[Data excerpts]
- - - - -

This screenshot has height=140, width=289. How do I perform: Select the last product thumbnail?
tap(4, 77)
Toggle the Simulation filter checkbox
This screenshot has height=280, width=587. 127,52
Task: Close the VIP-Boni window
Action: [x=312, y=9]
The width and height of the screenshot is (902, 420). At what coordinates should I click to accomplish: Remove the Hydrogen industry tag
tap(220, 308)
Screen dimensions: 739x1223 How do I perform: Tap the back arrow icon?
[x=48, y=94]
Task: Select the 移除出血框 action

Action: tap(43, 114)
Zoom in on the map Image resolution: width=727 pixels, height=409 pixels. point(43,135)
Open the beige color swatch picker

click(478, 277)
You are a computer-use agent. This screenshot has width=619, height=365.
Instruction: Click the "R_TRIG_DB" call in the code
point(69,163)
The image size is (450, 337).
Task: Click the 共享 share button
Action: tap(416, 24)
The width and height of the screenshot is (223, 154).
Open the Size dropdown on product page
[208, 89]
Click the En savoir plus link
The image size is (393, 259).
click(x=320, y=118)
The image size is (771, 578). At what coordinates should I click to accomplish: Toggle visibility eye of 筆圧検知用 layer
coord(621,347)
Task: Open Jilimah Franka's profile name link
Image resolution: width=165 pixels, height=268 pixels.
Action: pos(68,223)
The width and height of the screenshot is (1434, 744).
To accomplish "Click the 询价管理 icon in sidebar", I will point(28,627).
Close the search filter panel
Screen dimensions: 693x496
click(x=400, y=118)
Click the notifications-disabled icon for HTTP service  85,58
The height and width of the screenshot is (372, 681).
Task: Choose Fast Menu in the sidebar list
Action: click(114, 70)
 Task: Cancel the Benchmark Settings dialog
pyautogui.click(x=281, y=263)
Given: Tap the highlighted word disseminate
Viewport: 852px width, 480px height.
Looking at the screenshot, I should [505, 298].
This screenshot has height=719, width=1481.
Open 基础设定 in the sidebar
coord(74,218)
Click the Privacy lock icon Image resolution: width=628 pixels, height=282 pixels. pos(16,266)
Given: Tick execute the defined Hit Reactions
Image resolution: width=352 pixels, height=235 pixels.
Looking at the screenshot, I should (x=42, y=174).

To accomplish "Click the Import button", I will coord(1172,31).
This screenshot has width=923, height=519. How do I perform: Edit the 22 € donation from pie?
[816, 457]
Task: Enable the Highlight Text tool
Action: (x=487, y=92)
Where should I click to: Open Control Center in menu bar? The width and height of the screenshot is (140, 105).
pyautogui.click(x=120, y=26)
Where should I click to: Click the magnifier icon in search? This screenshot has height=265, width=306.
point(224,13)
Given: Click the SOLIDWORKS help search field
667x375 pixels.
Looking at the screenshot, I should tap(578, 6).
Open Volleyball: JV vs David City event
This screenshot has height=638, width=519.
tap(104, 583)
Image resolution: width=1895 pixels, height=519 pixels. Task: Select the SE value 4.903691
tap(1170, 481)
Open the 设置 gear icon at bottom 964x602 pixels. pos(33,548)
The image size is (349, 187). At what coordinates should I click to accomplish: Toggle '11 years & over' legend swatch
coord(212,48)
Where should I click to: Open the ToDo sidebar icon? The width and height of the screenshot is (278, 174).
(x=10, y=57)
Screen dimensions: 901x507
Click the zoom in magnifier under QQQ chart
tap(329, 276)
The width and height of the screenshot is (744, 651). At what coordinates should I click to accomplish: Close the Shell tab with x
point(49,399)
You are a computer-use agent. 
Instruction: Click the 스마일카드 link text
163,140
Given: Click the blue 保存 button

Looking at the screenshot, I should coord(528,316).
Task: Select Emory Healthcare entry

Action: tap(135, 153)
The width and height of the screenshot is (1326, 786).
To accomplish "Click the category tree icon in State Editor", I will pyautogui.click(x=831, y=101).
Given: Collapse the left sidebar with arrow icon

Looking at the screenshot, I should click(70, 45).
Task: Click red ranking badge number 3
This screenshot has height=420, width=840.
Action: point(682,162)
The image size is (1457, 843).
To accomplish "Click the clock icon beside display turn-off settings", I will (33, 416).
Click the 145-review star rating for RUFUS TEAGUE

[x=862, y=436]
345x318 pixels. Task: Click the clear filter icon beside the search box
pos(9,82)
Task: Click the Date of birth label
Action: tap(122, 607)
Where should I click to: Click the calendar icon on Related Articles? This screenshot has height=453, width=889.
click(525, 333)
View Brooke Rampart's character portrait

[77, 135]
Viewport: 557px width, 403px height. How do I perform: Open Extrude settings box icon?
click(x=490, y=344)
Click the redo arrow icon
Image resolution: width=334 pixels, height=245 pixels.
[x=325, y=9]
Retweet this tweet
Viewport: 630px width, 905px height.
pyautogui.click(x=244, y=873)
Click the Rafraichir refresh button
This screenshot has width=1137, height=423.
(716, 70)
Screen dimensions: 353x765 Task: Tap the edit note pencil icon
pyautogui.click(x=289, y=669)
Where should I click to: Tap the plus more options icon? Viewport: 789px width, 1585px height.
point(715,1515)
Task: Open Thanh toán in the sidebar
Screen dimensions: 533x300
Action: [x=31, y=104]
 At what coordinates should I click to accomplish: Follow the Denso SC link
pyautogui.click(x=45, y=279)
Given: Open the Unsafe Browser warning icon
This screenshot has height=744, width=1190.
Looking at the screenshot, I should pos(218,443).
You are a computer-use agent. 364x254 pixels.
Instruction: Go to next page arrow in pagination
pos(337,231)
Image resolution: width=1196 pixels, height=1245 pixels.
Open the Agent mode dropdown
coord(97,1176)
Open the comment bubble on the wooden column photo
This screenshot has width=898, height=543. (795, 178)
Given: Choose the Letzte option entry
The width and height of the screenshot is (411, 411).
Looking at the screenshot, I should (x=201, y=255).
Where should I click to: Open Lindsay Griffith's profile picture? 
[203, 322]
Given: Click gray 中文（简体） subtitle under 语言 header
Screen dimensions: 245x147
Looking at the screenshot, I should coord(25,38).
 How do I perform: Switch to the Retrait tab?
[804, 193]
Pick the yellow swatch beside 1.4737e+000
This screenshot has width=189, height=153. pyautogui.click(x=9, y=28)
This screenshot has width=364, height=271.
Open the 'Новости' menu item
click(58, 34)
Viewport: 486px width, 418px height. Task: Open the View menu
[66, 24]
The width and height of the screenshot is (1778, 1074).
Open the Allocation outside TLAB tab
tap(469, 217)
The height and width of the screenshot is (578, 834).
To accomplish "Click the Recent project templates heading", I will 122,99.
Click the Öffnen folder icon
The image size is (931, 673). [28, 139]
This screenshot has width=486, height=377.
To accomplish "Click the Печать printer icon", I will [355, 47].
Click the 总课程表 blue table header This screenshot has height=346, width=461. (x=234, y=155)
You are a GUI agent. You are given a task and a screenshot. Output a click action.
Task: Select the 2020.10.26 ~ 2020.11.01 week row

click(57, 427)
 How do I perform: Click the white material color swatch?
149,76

- - - - -

• [What the task asks] Tell how many lines in the data contain the word "computer", answering with that number and no other text.

• [Task answer] 3